Monday 16 November 2015

BREAKING THESE BAD HABITS MAY BE THE FINAL SOLUTION TO ACHIEVING WEIGHT-LOSS RESULTS THAT LASTS!


 

Drinking Too Often
Drinking alcohol spikes your appetite and that in addition to the extra calories in the drinks themselves. So when you cut back, you drop weight. If you think you can, stay off drinking for 30 days and see the difference or limit your alcohol intake, the results can be dramatic.

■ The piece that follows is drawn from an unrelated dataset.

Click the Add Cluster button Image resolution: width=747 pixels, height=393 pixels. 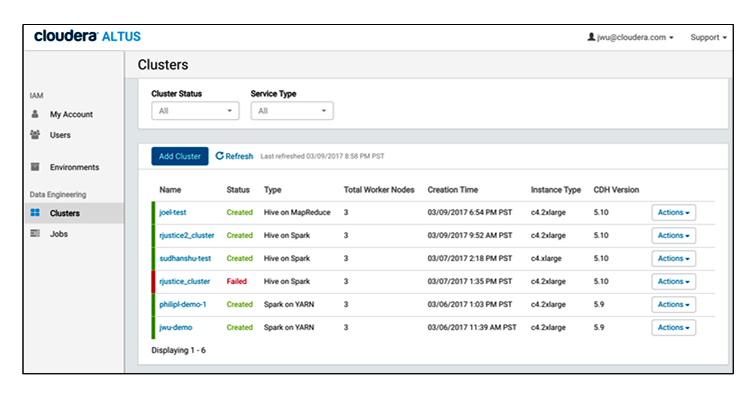(180, 156)
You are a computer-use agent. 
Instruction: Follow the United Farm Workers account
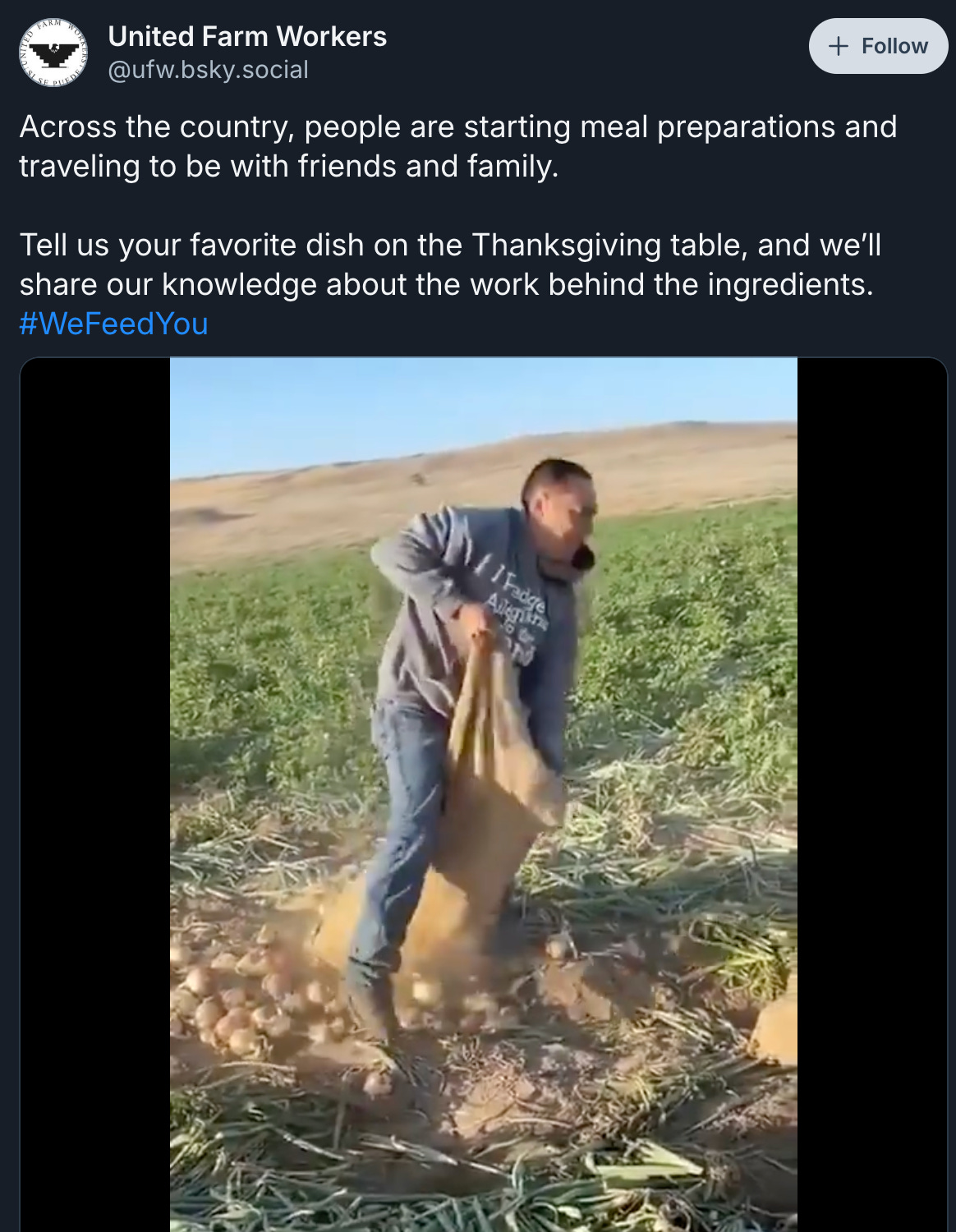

Taking “Diet” Foods/drinks
First, they are usually packed with lots of unwanted additives and impossible-to-pronounce ingredients. And let’s face it, they’re just not filling or satisfying. Most of these foods/drinks leaves you hungry and craving for more unhealthy foods.that makes you eat more than you should have eaten.

Skipping Meals
Going a long time without eating can create two side effects that undermine weight loss. First, you’ll likely burn lesser calories. Second, you’ll increase your chances of overeating at night, when you are less active; the unneeded excess gets sent straight to your fat cells. Eat smaller meals before less active hours.

Counting Calories
A study found that even without limitations, calorie counting made women more stressed. Plus, an increase in stress can cause a spike in cortisol, a hormone known to rise up appetite, increase cravings for fatty and sugary foods, and up belly fat storage.

Avoiding Good Fat
Eating the right fats is a smart weight loss strategy. Healthy fats are incredibly satisfying. They keep you fuller longer and research shows that plant-based fats like olive oil, avocado, and nuts raises the appetite-suppressing hormones. Plant fats have also been shown to boost metabolism, and they can be rich sources of antioxidants. 

Emotional Eating
The habit of reaching for food due to boredom, anxiety, anger, or even happiness is by far the number one obstacle when trying to lose weight. While some people can’t break the pattern overnight, this change may be the most important and impactful for weight loss success.